Noted geriatric psychiatrist Petrie returns to VUMC
Sometimes 75-year-old Shirley Wiles is sweet and loving. Sometimes she pinches and grabs her husband, Jim, and tells him she has never loved him. You never know which Shirley you’re going to get at any given hour of any day.
Such is the life of a patient with Alzheimer’s disease.
Wiles is the patient of William Petrie, M.D., a geriatric psychiatrist who has returned to Vanderbilt University Medical Center after 30 years to lead the Geriatric Psychiatry Outpatient Program, which includes a senior assessment clinic for patients with behavioral and memory problems, like dementia and Alzheimer’s disease, and to provide support for their families.
“Our patients have difficult symptoms and may require medication, but their families are in distress and need support,” said Petrie, professor of Clinical Psychiatry and a graduate of both Vanderbilt University and Vanderbilt University School of Medicine.

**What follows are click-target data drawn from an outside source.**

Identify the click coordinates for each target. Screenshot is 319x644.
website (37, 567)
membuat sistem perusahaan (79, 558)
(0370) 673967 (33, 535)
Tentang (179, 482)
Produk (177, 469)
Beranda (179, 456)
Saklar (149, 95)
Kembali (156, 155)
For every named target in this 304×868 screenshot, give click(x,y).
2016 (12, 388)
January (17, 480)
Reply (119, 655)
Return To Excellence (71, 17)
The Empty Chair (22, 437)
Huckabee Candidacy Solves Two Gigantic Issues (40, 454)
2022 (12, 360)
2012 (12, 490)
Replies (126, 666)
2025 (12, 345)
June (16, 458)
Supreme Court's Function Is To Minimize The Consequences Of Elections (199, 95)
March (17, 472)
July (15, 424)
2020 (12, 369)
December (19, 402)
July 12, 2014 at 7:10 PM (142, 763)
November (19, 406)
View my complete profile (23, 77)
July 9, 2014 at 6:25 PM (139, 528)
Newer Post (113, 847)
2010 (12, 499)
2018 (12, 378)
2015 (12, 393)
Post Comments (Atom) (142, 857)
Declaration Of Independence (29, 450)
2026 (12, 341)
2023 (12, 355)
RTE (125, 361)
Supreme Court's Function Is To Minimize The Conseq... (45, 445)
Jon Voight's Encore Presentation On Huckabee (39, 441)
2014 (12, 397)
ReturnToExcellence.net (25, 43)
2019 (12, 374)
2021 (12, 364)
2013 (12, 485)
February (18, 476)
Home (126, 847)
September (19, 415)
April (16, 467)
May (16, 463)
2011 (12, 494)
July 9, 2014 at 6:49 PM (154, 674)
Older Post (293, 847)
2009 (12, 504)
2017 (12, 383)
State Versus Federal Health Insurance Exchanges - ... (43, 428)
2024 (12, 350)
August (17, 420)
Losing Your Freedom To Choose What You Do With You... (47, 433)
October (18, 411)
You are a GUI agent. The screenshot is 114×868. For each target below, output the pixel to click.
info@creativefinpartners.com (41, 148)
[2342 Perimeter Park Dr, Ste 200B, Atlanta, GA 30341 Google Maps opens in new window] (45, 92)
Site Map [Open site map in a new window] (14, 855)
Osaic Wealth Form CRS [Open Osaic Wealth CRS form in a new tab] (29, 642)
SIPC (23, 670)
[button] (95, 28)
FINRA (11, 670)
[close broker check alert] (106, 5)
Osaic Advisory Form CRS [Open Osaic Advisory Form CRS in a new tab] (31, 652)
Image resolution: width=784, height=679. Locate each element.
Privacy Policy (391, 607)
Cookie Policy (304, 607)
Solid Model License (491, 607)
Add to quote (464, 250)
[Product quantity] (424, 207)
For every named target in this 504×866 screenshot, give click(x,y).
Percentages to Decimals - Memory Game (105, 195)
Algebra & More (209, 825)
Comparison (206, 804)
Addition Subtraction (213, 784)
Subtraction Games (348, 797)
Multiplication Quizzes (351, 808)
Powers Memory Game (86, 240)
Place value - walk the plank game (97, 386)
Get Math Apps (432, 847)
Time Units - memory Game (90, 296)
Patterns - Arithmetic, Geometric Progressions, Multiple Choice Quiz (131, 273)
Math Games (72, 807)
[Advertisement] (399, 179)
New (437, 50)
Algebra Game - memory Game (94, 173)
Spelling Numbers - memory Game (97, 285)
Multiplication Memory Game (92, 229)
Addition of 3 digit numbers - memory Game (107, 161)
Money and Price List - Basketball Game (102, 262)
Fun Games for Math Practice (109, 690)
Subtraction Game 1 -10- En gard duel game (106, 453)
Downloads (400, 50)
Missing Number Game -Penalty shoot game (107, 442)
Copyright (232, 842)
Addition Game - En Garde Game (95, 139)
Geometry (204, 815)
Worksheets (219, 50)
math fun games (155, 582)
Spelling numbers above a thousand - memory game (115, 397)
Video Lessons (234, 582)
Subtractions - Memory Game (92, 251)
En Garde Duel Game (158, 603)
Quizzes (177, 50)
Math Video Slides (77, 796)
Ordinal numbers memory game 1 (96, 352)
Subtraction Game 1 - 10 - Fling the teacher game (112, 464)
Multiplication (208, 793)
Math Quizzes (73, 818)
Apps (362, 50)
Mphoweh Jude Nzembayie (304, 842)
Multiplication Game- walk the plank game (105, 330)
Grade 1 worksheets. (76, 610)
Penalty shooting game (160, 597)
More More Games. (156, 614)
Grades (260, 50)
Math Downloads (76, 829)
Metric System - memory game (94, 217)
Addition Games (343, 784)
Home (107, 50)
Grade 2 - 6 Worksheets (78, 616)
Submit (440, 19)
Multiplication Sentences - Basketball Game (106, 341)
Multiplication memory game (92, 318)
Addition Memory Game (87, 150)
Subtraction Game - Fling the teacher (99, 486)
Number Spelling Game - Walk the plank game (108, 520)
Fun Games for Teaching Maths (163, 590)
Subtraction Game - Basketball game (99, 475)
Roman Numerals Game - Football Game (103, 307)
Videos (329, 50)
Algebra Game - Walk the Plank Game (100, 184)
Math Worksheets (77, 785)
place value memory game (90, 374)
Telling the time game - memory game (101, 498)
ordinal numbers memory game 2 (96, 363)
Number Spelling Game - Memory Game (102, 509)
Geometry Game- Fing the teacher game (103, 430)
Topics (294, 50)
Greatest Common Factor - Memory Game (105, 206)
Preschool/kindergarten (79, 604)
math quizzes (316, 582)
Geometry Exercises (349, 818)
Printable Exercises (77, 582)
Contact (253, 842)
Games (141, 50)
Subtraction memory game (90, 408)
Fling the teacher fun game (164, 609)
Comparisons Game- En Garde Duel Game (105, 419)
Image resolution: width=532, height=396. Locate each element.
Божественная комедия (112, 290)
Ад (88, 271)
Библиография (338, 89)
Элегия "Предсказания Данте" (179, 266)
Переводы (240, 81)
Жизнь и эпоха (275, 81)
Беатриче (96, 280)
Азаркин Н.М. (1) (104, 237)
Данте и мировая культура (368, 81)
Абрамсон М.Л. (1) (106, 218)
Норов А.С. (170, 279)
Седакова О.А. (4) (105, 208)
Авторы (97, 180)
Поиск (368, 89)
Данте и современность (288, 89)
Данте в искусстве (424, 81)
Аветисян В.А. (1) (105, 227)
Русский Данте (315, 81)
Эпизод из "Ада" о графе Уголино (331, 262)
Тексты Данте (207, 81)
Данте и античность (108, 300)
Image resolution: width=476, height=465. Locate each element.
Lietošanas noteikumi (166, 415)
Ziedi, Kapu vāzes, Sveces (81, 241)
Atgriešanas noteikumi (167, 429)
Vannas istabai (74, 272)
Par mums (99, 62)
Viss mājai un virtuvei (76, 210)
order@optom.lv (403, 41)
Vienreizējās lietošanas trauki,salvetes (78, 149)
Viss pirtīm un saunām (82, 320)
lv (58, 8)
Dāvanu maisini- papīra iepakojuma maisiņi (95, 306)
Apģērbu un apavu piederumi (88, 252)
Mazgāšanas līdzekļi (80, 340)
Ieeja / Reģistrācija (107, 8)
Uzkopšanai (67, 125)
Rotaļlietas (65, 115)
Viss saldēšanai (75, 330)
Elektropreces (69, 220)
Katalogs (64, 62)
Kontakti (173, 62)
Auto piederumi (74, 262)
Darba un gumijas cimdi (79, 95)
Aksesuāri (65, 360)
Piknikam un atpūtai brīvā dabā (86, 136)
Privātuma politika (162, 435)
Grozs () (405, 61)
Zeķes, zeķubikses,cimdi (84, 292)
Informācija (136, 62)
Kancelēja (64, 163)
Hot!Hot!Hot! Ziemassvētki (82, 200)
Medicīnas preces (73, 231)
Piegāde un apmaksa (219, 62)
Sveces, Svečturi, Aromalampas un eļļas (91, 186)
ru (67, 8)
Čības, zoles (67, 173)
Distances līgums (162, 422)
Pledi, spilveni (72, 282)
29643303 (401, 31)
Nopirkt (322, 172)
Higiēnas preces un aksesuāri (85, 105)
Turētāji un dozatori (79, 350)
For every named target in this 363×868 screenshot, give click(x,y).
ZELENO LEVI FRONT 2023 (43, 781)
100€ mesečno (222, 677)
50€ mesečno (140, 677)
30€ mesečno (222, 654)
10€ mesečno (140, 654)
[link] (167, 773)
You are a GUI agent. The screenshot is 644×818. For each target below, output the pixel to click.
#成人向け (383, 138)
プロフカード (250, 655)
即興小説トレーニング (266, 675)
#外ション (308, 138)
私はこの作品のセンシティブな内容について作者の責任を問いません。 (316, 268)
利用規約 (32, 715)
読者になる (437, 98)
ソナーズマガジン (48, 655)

“There is an immense need for this type of care and there aren’t many doctors in town who do this type work – working with both the patient and their families. These families have a high rate of depression and other medical illnesses and co-morbidities. With high levels of stress you get reduced immune function, and these caregivers are not getting enough sleep.”
Petrie said most families of patients with Alzheimer’s don’t have the community and professional help they need.
“It’s a downward progression. The spouse of a typical Alzheimer’s disease patient is providing care about 80 hours a week. We’re talking about 75 and 85 year olds. It’s like working a full-time job, and going out and getting another job at Wal-Mart,” he said.
“Bill, without a doubt, is the premier geriatric psychiatrist in all of Tennessee,” said Stephan Heckers, M.D., chair of Psychiatry. “He is also one of the busiest clinicians you will ever find. It was a coup to get him back.”
Heckers said the geriatric clinic will provide the full spectrum of service for the evaluation and treatment of dementia-related illnesses. “The clinic is not just for those with serious memory problems, it’s also for those who feel they are forgetting too much. We have the ability to do an assessment to rule out dementia.”
The addition of Petrie to the faculty and the new program will have an impact on the training of future psychiatrists, Heckers said. “We will have the ability to train all residents in geriatric psychiatry, and we also plan to complement outpatient geriatrics with an inpatient component, part of our strategic plan,” he said.
Petrie said the fastest growing segment of the population is in those older than 85. “And because Alzheimer’s is age-related, the older you get, the more likely you are to get it,” he said.
The risk, which doubles every five years, increases from one in 100 at age 60 to one in three at 90.
“We need to get young doctors and young nurses interested in treating older patients. It’s a huge job,” Petrie said. “As baby boomers get older, we don’t have the doctors and nurses to take care of them.”
Petrie said that Vanderbilt’s expertise in imaging will prove invaluable in the care of patients with dementia-related illnesses.
“One of our agendas is to develop clinical tools for use. We have a state-of-the-art imaging department and a strength in genetics, but the problem, in both areas, is that we really haven’t figured out what to do. We have terrific imaging, but we don’t know what it means with Alzheimer’s and other dementias. And Alzheimer’s and most dementias are determined by multiple genes that we don’t really understand.”
Petrie is bringing his own research program to Vanderbilt, studying the antibody treatment and immune therapies used to reduce the amyloid burden in Alzheimer’s disease.
Another goal of Petrie’s and Vanderbilt’s is to develop new medications for patients with Alzheimer’s. There are currently four drugs available for Alzheimer’s patients, none of them very effective, Petrie said.
“We need to develop new drugs aimed specifically at the illness. Current drugs are not. They are fairly non-specific and not powerful enough to provide the help that patients and their families need.”
For Shirley Wiles, her family continues to struggle with the frequent personality changes and they wait for her to wander, as most Alzheimer’s patients do.
“I wake up in the middle of the night and check on her,” Jim Wiles said. I’m with her 24 hours a day, seven days a week. Sometimes her daughters take her shopping and I’m able to relax.”
Liles said that his wife’s medication has helped her moods. “It’s made her a little happier. He (Petrie) is helping us by helping her.”